Friedman (1959) membedakan rule of law menjadi dua, yaitu
pengertian secara formal (in the formal sense) dan pengertian secara
hakiki/materill (ideological sense). Secara formal, rule of law diartikan
sebagai kekuasaan umum yang terorganisasi( organized public power), misalnya
Negara. Sementara itu secara hakiki, rule of law terkait dengan penegakan rule of
law karena menyangkut ukuran hukum yang baik dan buruk (just and unjust law).
Rule of law terkait dengan keadilan sehingga rule of law harus menjamin
keadilan yang dirasakan oleh masyarakat/bangsa.
Menurut Albert Venn Dicey dalam “Introduction to the Law of
the Constitution” memperkenalkan istilah the rule of law yang secara sederhana
diartikan suatu keteraturan hukum. Menurut Dicey, terdapat tiga unsur yang
fundamental dalam rule of law yaitu :
1. Supremasi aturan-aturan hukum, tidak
adanya kekuasaan yang sewenang- wenang dalam arti seseorang Hanya boleh dihukum
jikalau memangmelanggar hokum.
2. Kedudukan yang sama di muka hukum,
hal ini berlaku baik bagi masyarakat biasa maupun pejabat Negara
3. Terjaminnya hak-hak asasi manusia
oleh UU serta keputusan-keputusan UU
Prinsip-prinsip Rule of Law
Pengertian Rule of Law tidak dapat dipisahkan dengan
pengertian negara hukum atau rechts staat. Meskipun demikian dalam negara yang
menganut sistem Rule of Law harus memiliki prinsip-prinsip yang jelas, terutama
dalam hubungannya dengan realisasi Rule of Law itu sendiri. Menurut Albert Venn
Dicey dalam “Introduction to the Law of The Constitution,memperkenalkan
istilah the rule of law yang secara sederhana diartikan sebagai suatu
keteraturan hukum. Menurut Dicey terdapat 3 unsur yang fundamental dalam Rule
of Law, yaitu: (1) supremasi aturan aturan hukum,tidak adanya kekuasaan
sewenang-wenang, dalam arti seseorang hanya boleh dihukum, jikalau memang
melanggar hukum; (2) kedudukanmya yang sama dimuka hukum. Hala ini berlaku baik
bagi masyarakat biasa maupun pejabat negara; dan (3) terjaminnya hak-hak asasi
manusia oleh Undang-Undang serta keputusan pengadilan.
Suatu
hal yang harus diperhatikan bahwa jikalau dalam hubungan dengan negara hanya
berdasarkan prinsip tersebut, maka negara terbatas dalam pengertian negara
hukum formal, yaitu negara tidak bersifat proaktif melainkan pasif.
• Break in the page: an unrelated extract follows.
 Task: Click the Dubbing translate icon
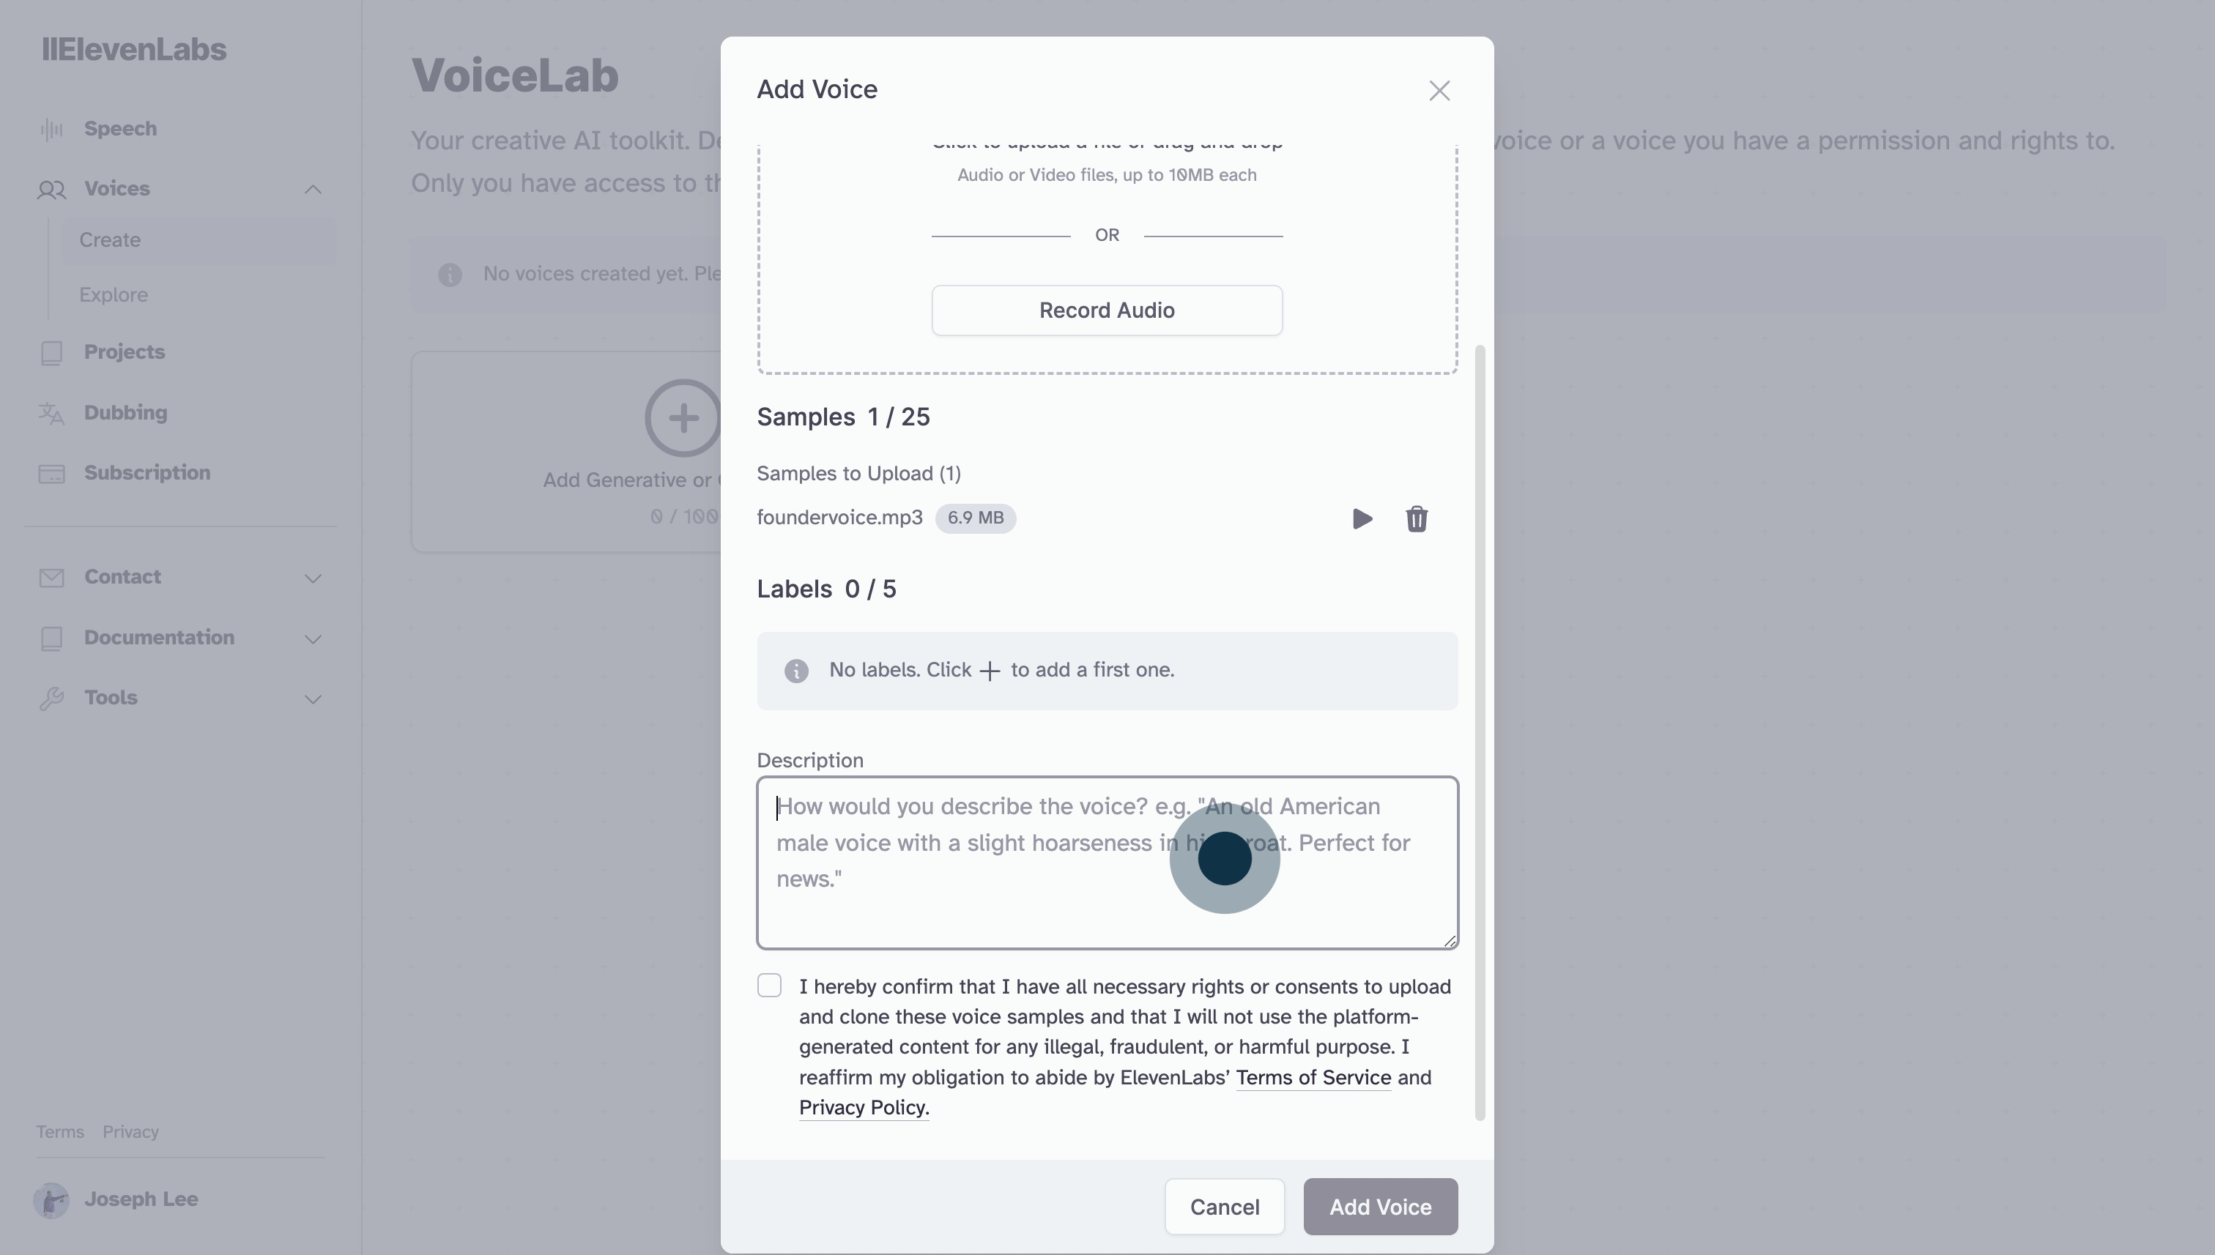click(52, 414)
Sikap
negara yang demikian ini dikarenakan negara hanya menjalankan dan taat pada apa
yang termaktub dalam konstitusi semata. Dengan kata lain negara tidak hanya
sebagai “penjaga malam” (nachtwachterstaat). Dalam pengertian seperti ini
seakan-akan negara tidak berurusan dengan kesejahteraan rakyat. Setelah
pertengahan abad ke-20 mulai bergeser, bahawa negara harus bertanggung jawab
terhadap kesejahteraan rakyatnya. Untuk itu negara tidak hanya sebagai “penjaga
malam” saja, melainkan harus aktif melaksanakan upaya-upaya untuk mewujudkan
kesejahteraan masyarakat dengan cara mengatur kehidupan sosial ekonomi.
Gagasan
baru inilah yang kemudian dikenal dengan welvaartstaat, verzorgingsstaat,
welfare state, social service state, atau “negara hukum materal”. Perkembangan
baru inilah yang kemudian menjadi raison d’etre untuk melakukan revisi atau
bahkan melengkapi pemikiran Dicey tentang negara hukum formal.
Dalam
hubungan negara hukum ini organisasi pakar hukum Internasional, International
Comission of Jurists (ICJ), secara intens melakukan kajian terhadap konsep
negara hukum dan unsur-unsur esensial yang terkandung di dalamnya. Dalam
beberapa kali pertemuan ICJ di berbagai negara seperti di Athena (1995), di New
Delhi (1956),di Amerika Serikat (1957), di Rio de Jainero (1962), dan Bangkok
(1965), dihasilkan paradigma baru tentang negara hukum. Dalam hubungan ini
kelihatan ada semangat bersama bahwa konsep negara hukum adalah sangat penting,
yang menurut Wade disebut sebagai rule of law is a phenomenon of free society
and the mark of it. ICJ dalam kapasitasnya sebagai forum intelektual, juga
menyadari bahwa yang terpenting lagi adalah bagaiman konsep rule of law dapat
diimplementasikan sesuai perkembangan kehidupan dalam masyarakat.
Secara
praktis, pertemuan ICJ di Bangkok tahun 1965 semakin menguatkan posisi rule of
law dalam kehidupan bernegara. Selain itu, melalui pertemuan tersebut telah
digariskan bahwa di samping hak-hak politik bagi rakyat harus diakui pula
adanya hak-hak sosial-ekonomi, sehingga perlu dibentuk standar-standar sosial
ekonomi. Komisi ini merumuskan syarat-syarat pemerintahan yang demokratis
dibawah rule of law yang dinamis, yaitu: (1) perlindungan konstitusional,
artinya selain menjamin hak-hak individual, konstitusi harus pula menentukan
teknis prosedural untuk memperoleh perlindungan atas hak-hak yang dijamin; (2)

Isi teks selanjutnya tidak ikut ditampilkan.